- **Assigned task 1**:
From the passage on cognitive testing and hearing loss, quote the text between "Another option for" and "are more comprehensive.", inclusive.
- **Assigned task 2**:
In the passage on cognitive testing and hearing loss, how many sets of words make up the WAARM test?

== Page text

Given that most cognitive assessments include an auditory memory test and other tests and instructions read by the examiner, there are concerns that audibility could result in lower assessment scores for those with hearing loss [107, 108]. Andries, et al. (2019) [109] argue that appropriate cognitive assessments for the hearing impaired should provide “visual support during administration”. Possibilities include the RBANS-H, HI-MoCA, CANTAB and ALACog. Others have confirmed that those with hearing loss do better on written vs. standard MoCA [95]. The development of the MoCA-H [100] and MoCA-HI [110] address this problem with the standard MoCA 8.1 test through a written format. A version of the MoCA-HI is available in paper format on the official MoCA website (https:// mocacognition.com). There are also cognitive screening tests for dementia that are also in written form [111]. Alternatively, hearing aids and PSAPs can offset the effects of hearing loss on audibility for cognitive assessments (i.e., MMSE) [103, 106]. A few cochlear implant studies and reviews examined cognitive assessments as outcome measures post-implantation [109, 112-114] or to determine candidacy [80, 115]. Assessments that are nonverbal (CANTAB and ALACog) or have visual support were preferred (HIMoCA).

Another option for audiologists is to use a delayed recall for speech stimuli they already use in the clinic such as the standardized monosyllabic word lists (NU-6) or a more formalized test of auditory memory such as the CVLT or the Word Auditory Recognition and Recall Measure (WAARM) [116]. The WAARM test has five sets of words (from the Words in Noise test) in blocks of 2,3,4, 5 and 6 words. Other options include using a list of 15 monosyllabic words presented visually or auditorily and ask them to recall as many as they can after reading or repeating back. This procedure also can be modified to be presented visually to offset audibility concerns [116]. However, such procedures only address auditory memory while formal cognitive assessments and screeners are more comprehensive.

====
== Record extracts

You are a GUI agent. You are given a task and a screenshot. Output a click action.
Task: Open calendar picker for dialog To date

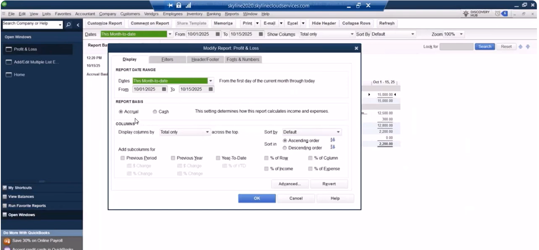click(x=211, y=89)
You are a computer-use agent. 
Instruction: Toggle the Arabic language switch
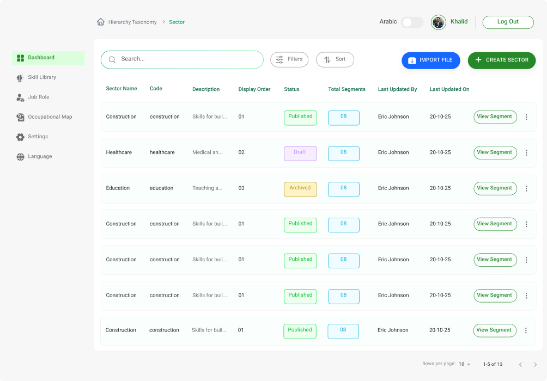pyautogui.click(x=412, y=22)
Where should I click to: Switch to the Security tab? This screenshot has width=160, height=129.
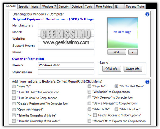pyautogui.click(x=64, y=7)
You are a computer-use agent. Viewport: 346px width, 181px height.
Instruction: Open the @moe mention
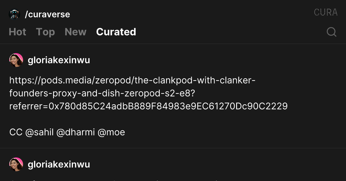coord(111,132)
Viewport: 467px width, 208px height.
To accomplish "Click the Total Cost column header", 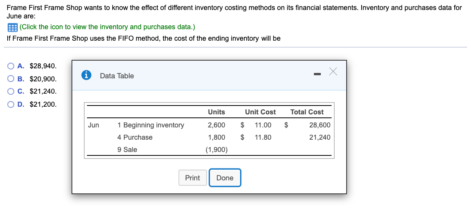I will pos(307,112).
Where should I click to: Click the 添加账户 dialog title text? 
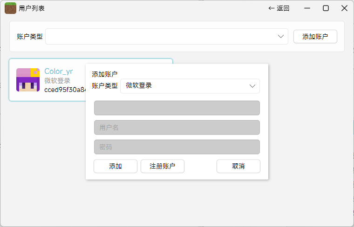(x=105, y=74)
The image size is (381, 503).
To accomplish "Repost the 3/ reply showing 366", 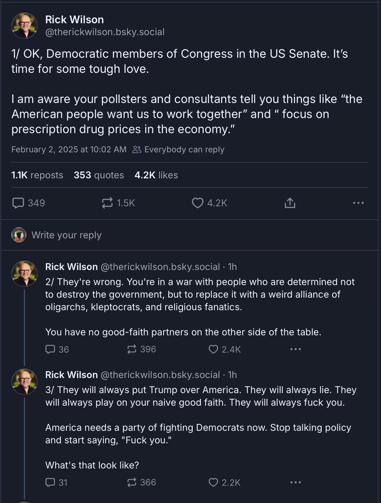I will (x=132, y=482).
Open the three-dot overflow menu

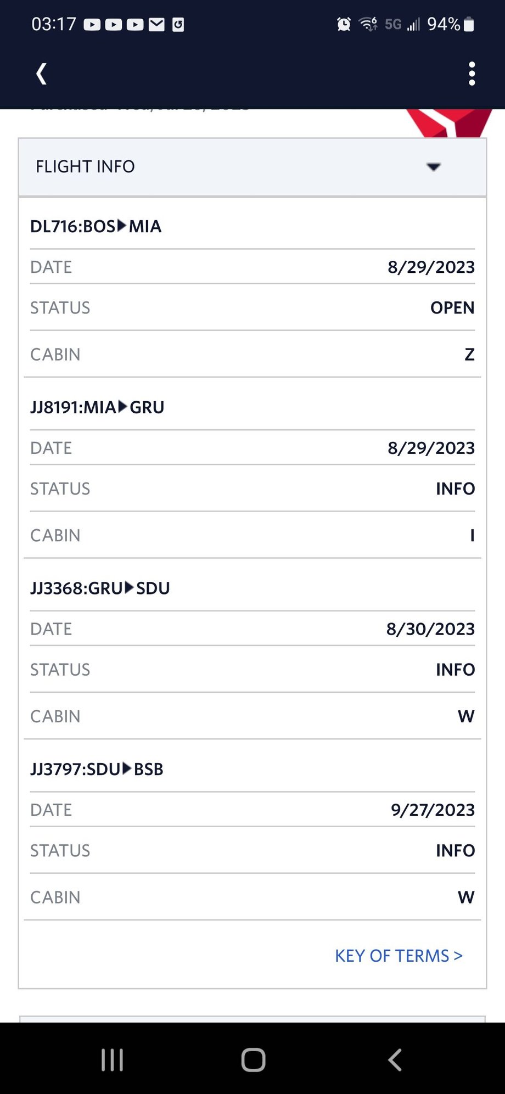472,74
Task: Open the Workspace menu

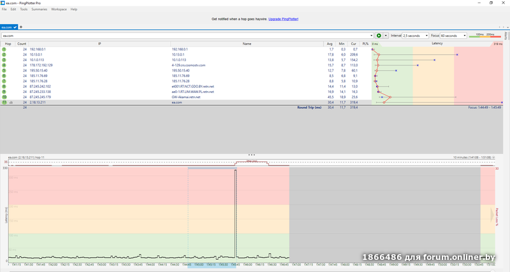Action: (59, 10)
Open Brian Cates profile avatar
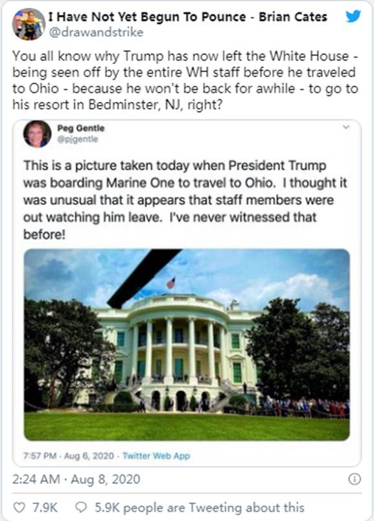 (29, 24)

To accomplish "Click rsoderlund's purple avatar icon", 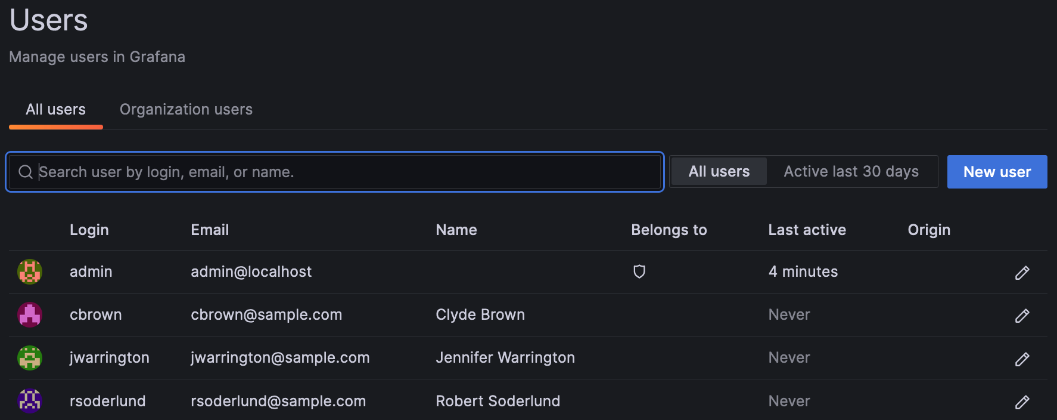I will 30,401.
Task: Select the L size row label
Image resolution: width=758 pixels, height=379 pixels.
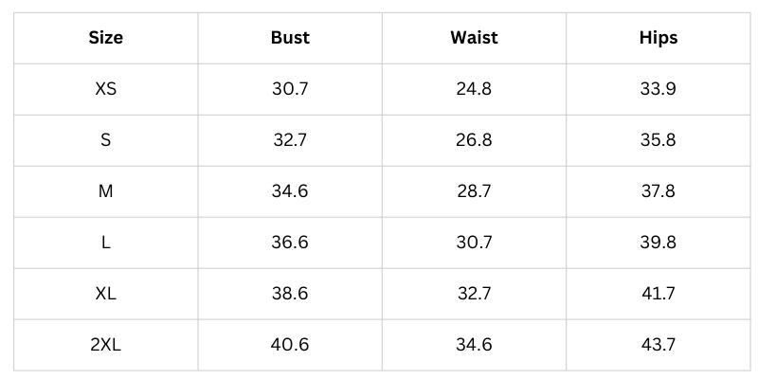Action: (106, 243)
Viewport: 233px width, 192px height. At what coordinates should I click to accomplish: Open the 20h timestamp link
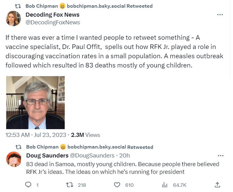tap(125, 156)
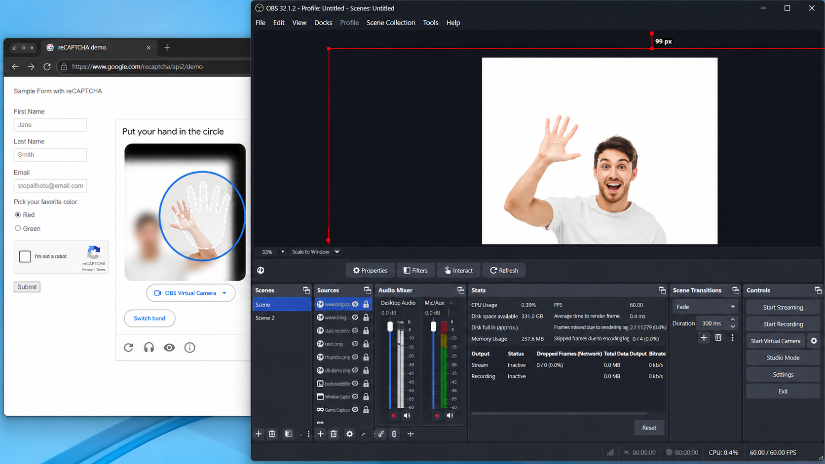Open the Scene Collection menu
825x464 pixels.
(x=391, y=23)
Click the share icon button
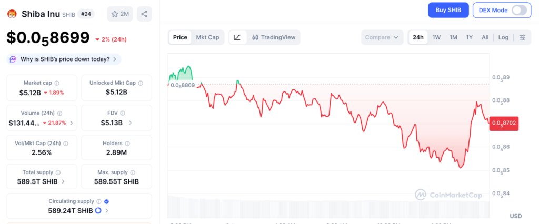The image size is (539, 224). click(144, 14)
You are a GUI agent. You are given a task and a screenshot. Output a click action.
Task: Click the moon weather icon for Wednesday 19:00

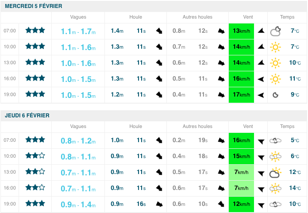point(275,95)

====

- **Written solution 1**:
Another option for audiologists is to use a delayed recall for speech stimuli they already use in the clinic such as the standardized monosyllabic word lists (NU-6) or a more formalized test of auditory memory such as the CVLT or the Word Auditory Recognition and Recall Measure (WAARM) [116]. The WAARM test has five sets of words (from the Words in Noise test) in blocks of 2,3,4, 5 and 6 words. Other options include using a list of 15 monosyllabic words presented visually or auditorily and ask them to recall as many as they can after reading or repeating back. This procedure also can be modified to be presented visually to offset audibility concerns [116]. However, such procedures only address auditory memory while formal cognitive assessments and screeners are more comprehensive.

- **Written solution 2**:
Five sets, in blocks of 2, 3, 4, 5 and 6 words.